У Оли в квартире спальни не было. Вернее, всё ее жилище было – спальня. Крошечная комната, в которой декан химфака едва нашел угол для своего ноутбука. Работая за ним, он втискивался между тумбочкой, заваленной тканями, и диваном. Работать он мог только тогда, когда Оли не было дома, иначе он отвлекался, вступал в диалог, а если не вступал, то прислушивался к ее щебетанию. Его сожительница не говорила только тогда, когда шила. Но тогда за нее говорила швейная машинка – стрекотала с мерзким металлическим поскрипыванием, от которого у Ивана Григорьевича вставали дыбом волосы на руках и затылке.
Лето, сладкое и дурманное, закончилось. Ночи становились темнее, прохладнее, хотелось спать и молчать всё больше. Бумажной работы прибавилось, и декан химфака подолгу засиживался в университете, чтобы сделать всё, что нужно. Раньше – с каким-то странным чувством горечи вспоминал он – работу он даже любил брать домой. Сидел в своем закутке в гостиной перед компьютером, Нинок приносила ему горячий чай на травах, хлопотала на кухне, пахло супом или пирогами, и, работая дома, Иван Григорьевич пребывал в сосредоточенном, но блаженном состоянии. Сейчас работа стала просто работой. Когда секретарь Марина уходила домой, он снимал туфли, вытягивал ноги, выключал в кабинете верхний свет и с помощью настольной лампы создавал себе какой-никакой, а уют.

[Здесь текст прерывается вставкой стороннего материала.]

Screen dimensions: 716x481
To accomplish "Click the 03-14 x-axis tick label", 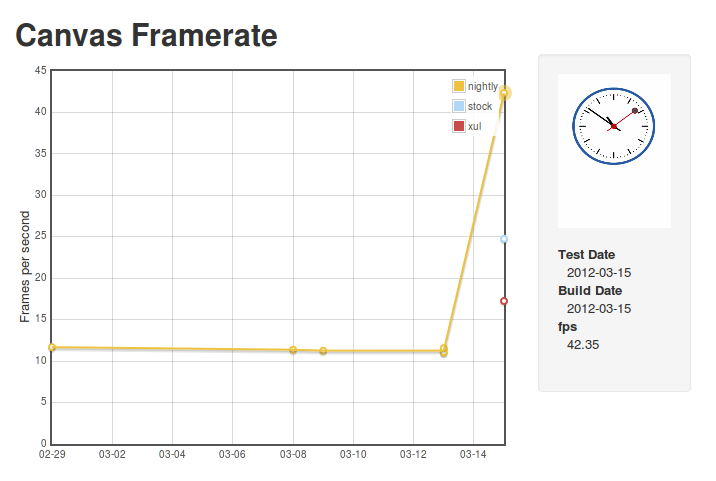I will click(x=473, y=455).
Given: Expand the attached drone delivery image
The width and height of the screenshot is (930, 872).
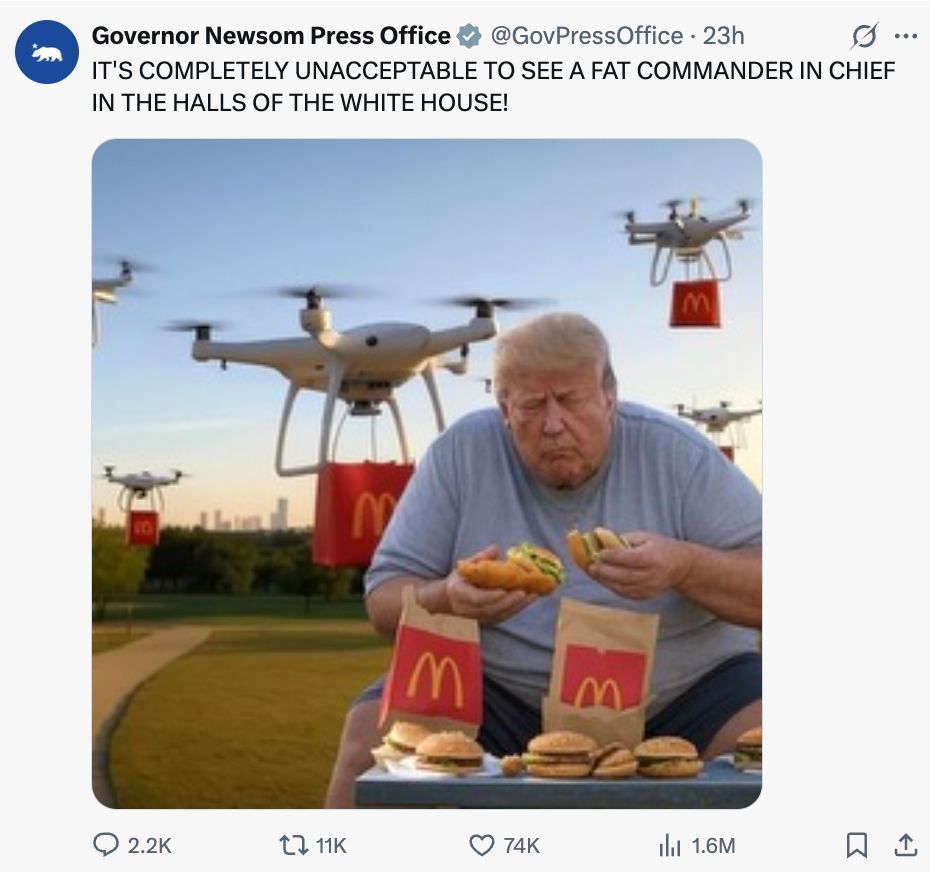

С началом учебного года возникла еще одна, ранее неизвестная декану химического факультета, проблема. Ему приходилось заставлять свою женщину учиться. Сыновья его спокойно и без внешнего давления окончили школы и вузы, и ни разу не приходилось ему убеждать их в необходимости посещения уроков, лекций, семинаров и коллоквиумов. И тут – на тебе!
– Оля, – говорил он, – остался один курс. Всего один семестр, практика и диплом. Оля, надо просто поставить себе задачу и выполнить ее.
– А ты будешь у меня что-то в этом году вести? – томно спрашивала она, потягиваясь под одеялом.
– Нет, не буду.
– Ну тогда зачем мне всё это надо? – Оля отворачивалась к стенке и засыпала, пока ее декан в тихой ярости собирался на работу, прикидывая, в какое кафе по дороге можно забежать, чтобы позавтракать.